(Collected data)
+ + + + + + +
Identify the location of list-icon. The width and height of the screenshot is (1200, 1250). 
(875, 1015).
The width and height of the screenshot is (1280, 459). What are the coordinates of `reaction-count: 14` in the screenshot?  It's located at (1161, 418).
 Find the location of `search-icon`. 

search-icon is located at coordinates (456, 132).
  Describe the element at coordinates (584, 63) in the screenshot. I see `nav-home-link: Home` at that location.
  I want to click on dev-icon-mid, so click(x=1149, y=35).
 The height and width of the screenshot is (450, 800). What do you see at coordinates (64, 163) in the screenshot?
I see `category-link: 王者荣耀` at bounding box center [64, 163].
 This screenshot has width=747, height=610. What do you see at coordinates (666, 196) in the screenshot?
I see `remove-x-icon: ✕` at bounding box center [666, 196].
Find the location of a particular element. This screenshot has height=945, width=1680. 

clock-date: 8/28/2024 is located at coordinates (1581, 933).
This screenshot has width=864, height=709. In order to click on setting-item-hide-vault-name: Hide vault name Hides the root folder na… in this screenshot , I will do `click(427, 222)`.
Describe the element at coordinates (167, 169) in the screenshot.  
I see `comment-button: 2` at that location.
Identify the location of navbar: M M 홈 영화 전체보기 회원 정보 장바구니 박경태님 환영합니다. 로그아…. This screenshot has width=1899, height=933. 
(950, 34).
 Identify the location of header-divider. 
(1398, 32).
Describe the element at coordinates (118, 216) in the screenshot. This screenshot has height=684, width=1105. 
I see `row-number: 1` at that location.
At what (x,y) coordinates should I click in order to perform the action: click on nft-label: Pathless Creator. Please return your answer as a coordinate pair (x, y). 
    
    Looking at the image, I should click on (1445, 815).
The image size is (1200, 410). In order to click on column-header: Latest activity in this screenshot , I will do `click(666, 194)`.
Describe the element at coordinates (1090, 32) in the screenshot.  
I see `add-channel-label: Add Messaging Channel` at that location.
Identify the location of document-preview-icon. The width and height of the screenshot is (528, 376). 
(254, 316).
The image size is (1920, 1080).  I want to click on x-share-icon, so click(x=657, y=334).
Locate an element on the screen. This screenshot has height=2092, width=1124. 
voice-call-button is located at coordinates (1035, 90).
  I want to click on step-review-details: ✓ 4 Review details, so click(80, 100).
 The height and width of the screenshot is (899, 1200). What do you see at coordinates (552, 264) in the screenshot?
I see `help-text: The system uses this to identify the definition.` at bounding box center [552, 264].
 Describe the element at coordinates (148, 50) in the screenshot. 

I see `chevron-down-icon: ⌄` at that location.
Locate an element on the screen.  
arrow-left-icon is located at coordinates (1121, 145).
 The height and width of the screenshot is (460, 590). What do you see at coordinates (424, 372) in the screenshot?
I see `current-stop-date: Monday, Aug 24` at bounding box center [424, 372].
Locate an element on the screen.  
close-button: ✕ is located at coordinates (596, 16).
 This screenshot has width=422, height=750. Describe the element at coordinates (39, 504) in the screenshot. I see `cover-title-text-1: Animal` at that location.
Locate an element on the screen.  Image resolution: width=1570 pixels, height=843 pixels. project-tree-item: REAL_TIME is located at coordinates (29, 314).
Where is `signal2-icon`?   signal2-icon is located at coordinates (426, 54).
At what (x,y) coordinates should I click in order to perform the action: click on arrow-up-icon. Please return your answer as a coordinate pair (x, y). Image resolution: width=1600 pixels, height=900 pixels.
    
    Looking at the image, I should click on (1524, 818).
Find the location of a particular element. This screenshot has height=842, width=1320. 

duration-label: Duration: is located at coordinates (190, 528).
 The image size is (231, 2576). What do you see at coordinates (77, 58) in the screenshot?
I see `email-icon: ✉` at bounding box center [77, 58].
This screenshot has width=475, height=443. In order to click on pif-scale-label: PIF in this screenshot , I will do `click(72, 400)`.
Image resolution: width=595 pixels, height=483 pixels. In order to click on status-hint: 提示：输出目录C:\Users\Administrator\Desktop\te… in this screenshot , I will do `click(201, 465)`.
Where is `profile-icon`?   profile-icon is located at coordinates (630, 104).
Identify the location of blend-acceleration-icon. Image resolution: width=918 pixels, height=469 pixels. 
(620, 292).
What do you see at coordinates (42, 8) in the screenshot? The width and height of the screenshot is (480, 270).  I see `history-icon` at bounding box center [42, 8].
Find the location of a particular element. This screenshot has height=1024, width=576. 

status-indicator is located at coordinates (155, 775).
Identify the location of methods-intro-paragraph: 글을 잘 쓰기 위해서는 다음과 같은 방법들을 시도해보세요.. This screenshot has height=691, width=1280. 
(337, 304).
+ + + + + + +
Task requirements →
Put the records above into a numbered list, leaving out any blank lines.

Result below →
1. Identify the location of list-icon. The width and height of the screenshot is (1200, 1250). 
2. (875, 1015).
3. The width and height of the screenshot is (1280, 459). What are the coordinates of `reaction-count: 14` in the screenshot?  It's located at (1161, 418).
4.  Find the location of `search-icon`. 
5. search-icon is located at coordinates (456, 132).
6.   Describe the element at coordinates (584, 63) in the screenshot. I see `nav-home-link: Home` at that location.
7.   I want to click on dev-icon-mid, so click(x=1149, y=35).
8.  The height and width of the screenshot is (450, 800). What do you see at coordinates (64, 163) in the screenshot?
9. I see `category-link: 王者荣耀` at bounding box center [64, 163].
10.  This screenshot has width=747, height=610. What do you see at coordinates (666, 196) in the screenshot?
11. I see `remove-x-icon: ✕` at bounding box center [666, 196].
12. Find the location of a particular element. This screenshot has height=945, width=1680. 
13. clock-date: 8/28/2024 is located at coordinates (1581, 933).
14. This screenshot has width=864, height=709. In order to click on setting-item-hide-vault-name: Hide vault name Hides the root folder na… in this screenshot , I will do `click(427, 222)`.
15. Describe the element at coordinates (167, 169) in the screenshot.  
16. I see `comment-button: 2` at that location.
17. Identify the location of navbar: M M 홈 영화 전체보기 회원 정보 장바구니 박경태님 환영합니다. 로그아…. This screenshot has width=1899, height=933. 
18. (950, 34).
19.  Identify the location of header-divider. 
20. (1398, 32).
21. Describe the element at coordinates (118, 216) in the screenshot. This screenshot has height=684, width=1105. 
22. I see `row-number: 1` at that location.
23. At what (x,y) coordinates should I click in order to perform the action: click on nft-label: Pathless Creator. Please return your answer as a coordinate pair (x, y). 
24.     Looking at the image, I should click on (1445, 815).
25. The image size is (1200, 410). In order to click on column-header: Latest activity in this screenshot , I will do `click(666, 194)`.
26. Describe the element at coordinates (1090, 32) in the screenshot.  
27. I see `add-channel-label: Add Messaging Channel` at that location.
28. Identify the location of document-preview-icon. The width and height of the screenshot is (528, 376). 
29. (254, 316).
30. The image size is (1920, 1080).  I want to click on x-share-icon, so click(x=657, y=334).
31. Locate an element on the screen. This screenshot has height=2092, width=1124. 
32. voice-call-button is located at coordinates (1035, 90).
33.   I want to click on step-review-details: ✓ 4 Review details, so click(80, 100).
34.  The height and width of the screenshot is (899, 1200). What do you see at coordinates (552, 264) in the screenshot?
35. I see `help-text: The system uses this to identify the definition.` at bounding box center [552, 264].
36.  Describe the element at coordinates (148, 50) in the screenshot. 
37. I see `chevron-down-icon: ⌄` at that location.
38. Locate an element on the screen.  
39. arrow-left-icon is located at coordinates (1121, 145).
40.  The height and width of the screenshot is (460, 590). What do you see at coordinates (424, 372) in the screenshot?
41. I see `current-stop-date: Monday, Aug 24` at bounding box center [424, 372].
42. Locate an element on the screen.  
43. close-button: ✕ is located at coordinates (596, 16).
44.  This screenshot has width=422, height=750. Describe the element at coordinates (39, 504) in the screenshot. I see `cover-title-text-1: Animal` at that location.
45. Locate an element on the screen.  Image resolution: width=1570 pixels, height=843 pixels. project-tree-item: REAL_TIME is located at coordinates (29, 314).
46. Where is `signal2-icon`?   signal2-icon is located at coordinates (426, 54).
47. At what (x,y) coordinates should I click in order to perform the action: click on arrow-up-icon. Please return your answer as a coordinate pair (x, y). Image resolution: width=1600 pixels, height=900 pixels.
48.     Looking at the image, I should click on (1524, 818).
49. Find the location of a particular element. This screenshot has height=842, width=1320. 
50. duration-label: Duration: is located at coordinates (190, 528).
51.  The image size is (231, 2576). What do you see at coordinates (77, 58) in the screenshot?
52. I see `email-icon: ✉` at bounding box center [77, 58].
53. This screenshot has width=475, height=443. In order to click on pif-scale-label: PIF in this screenshot , I will do `click(72, 400)`.
54. Image resolution: width=595 pixels, height=483 pixels. In order to click on status-hint: 提示：输出目录C:\Users\Administrator\Desktop\te… in this screenshot , I will do `click(201, 465)`.
55. Where is `profile-icon`?   profile-icon is located at coordinates (630, 104).
56. Identify the location of blend-acceleration-icon. Image resolution: width=918 pixels, height=469 pixels. 
57. (620, 292).
58. What do you see at coordinates (42, 8) in the screenshot? The width and height of the screenshot is (480, 270).  I see `history-icon` at bounding box center [42, 8].
59. Find the location of a particular element. This screenshot has height=1024, width=576. 
60. status-indicator is located at coordinates (155, 775).
61. Identify the location of methods-intro-paragraph: 글을 잘 쓰기 위해서는 다음과 같은 방법들을 시도해보세요.. This screenshot has height=691, width=1280. 
62. (337, 304).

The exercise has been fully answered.